All that is wanted is the line with "The width and height of the screenshot is (453, 375)." and each line after it to the end of the data below, set down exactly and without pictures.

▶ **Input data**:
▬▬▬
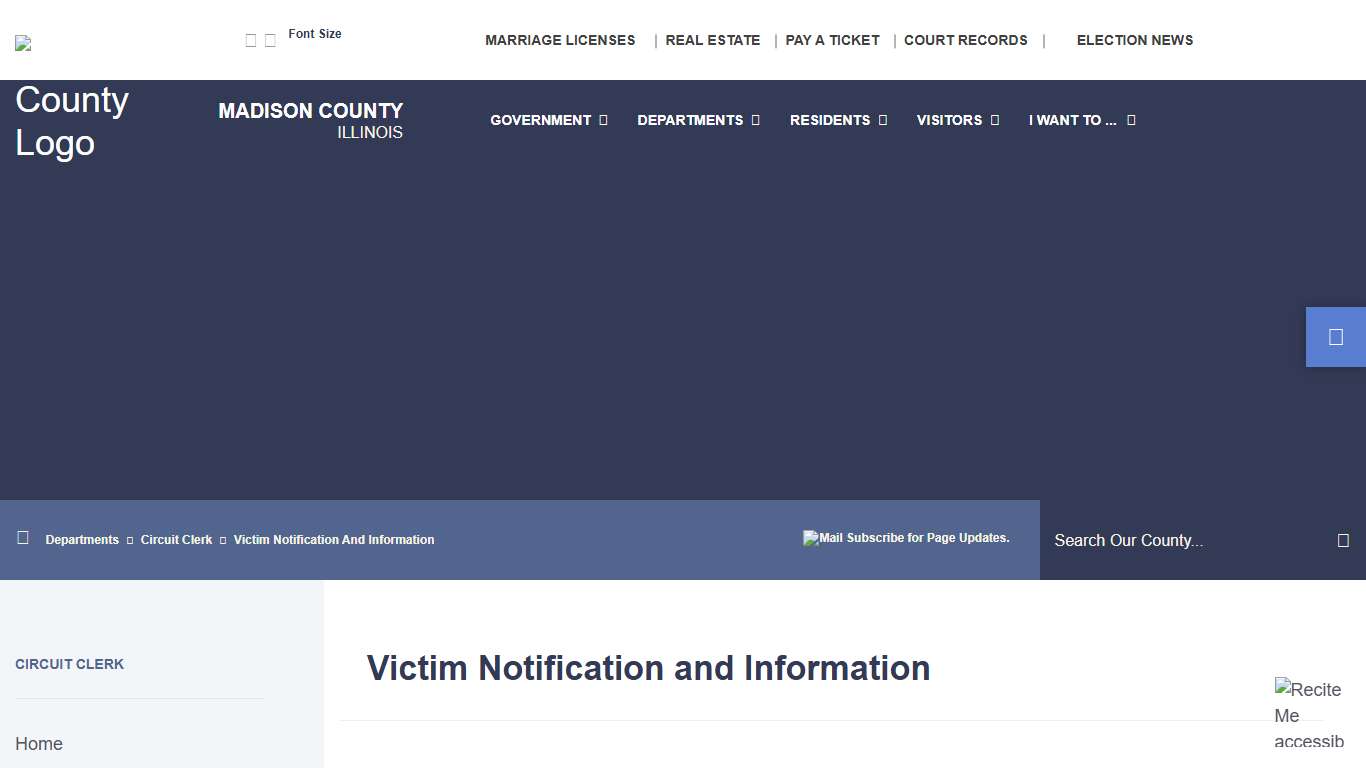Open the blue floating side panel button
The width and height of the screenshot is (1366, 768).
[x=1335, y=337]

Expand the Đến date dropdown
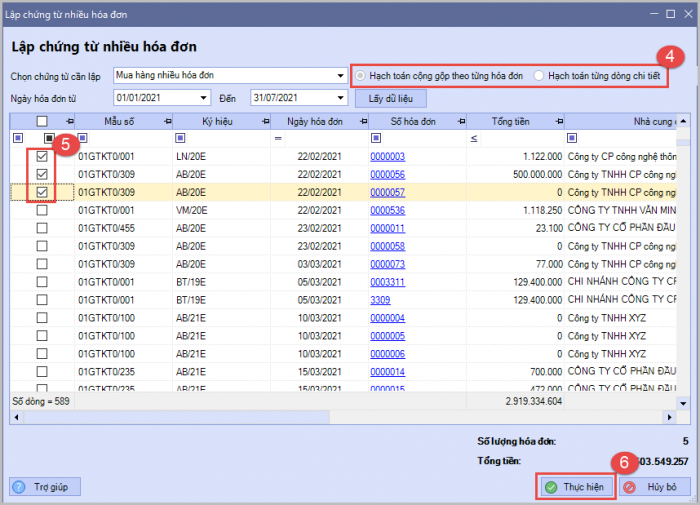pos(340,98)
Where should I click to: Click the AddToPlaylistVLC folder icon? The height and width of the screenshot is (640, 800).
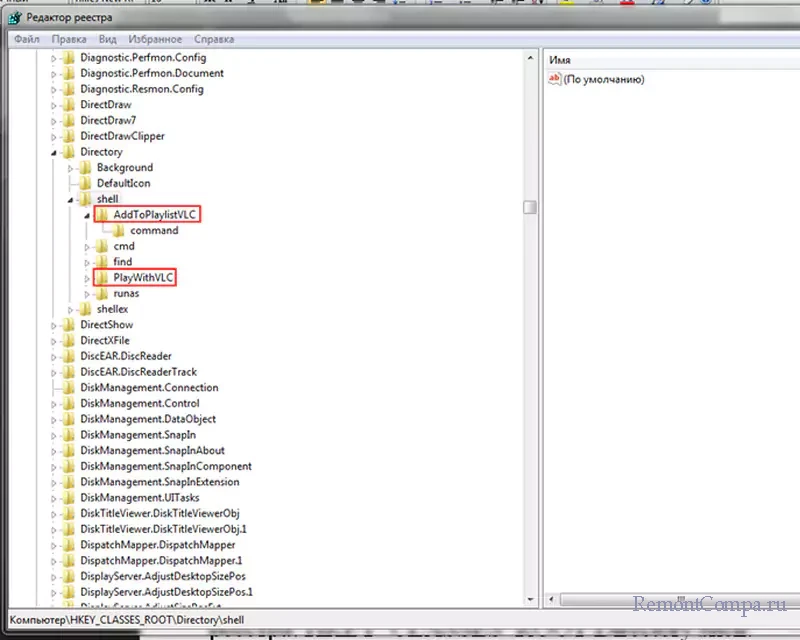click(x=101, y=215)
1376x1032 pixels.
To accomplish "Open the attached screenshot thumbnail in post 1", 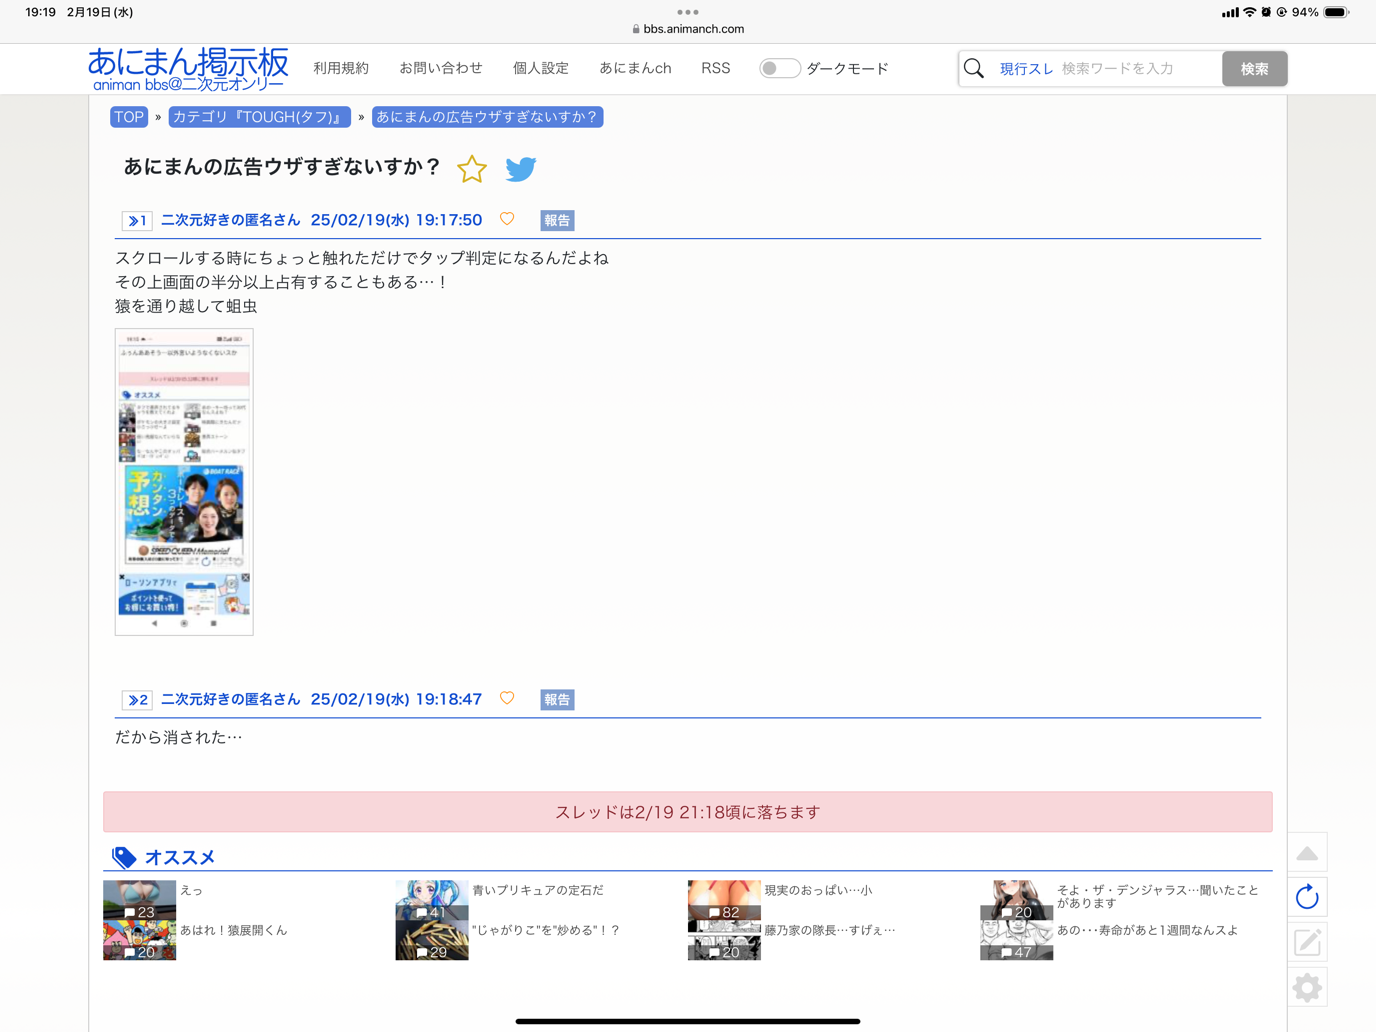I will [184, 481].
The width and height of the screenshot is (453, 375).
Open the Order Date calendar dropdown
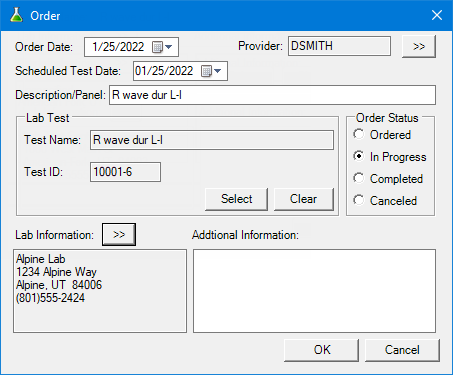(x=169, y=47)
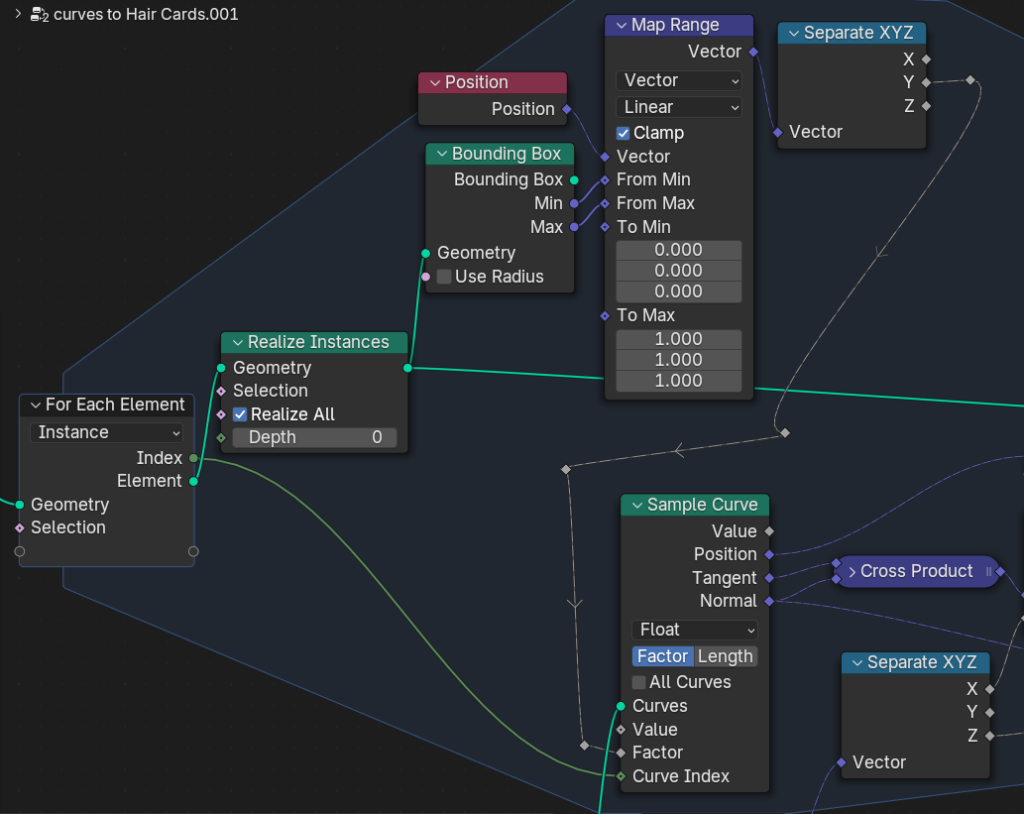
▬▬▬
▶ **Written answer**:
The width and height of the screenshot is (453, 375).
Open the Order Date calendar dropdown
(x=169, y=47)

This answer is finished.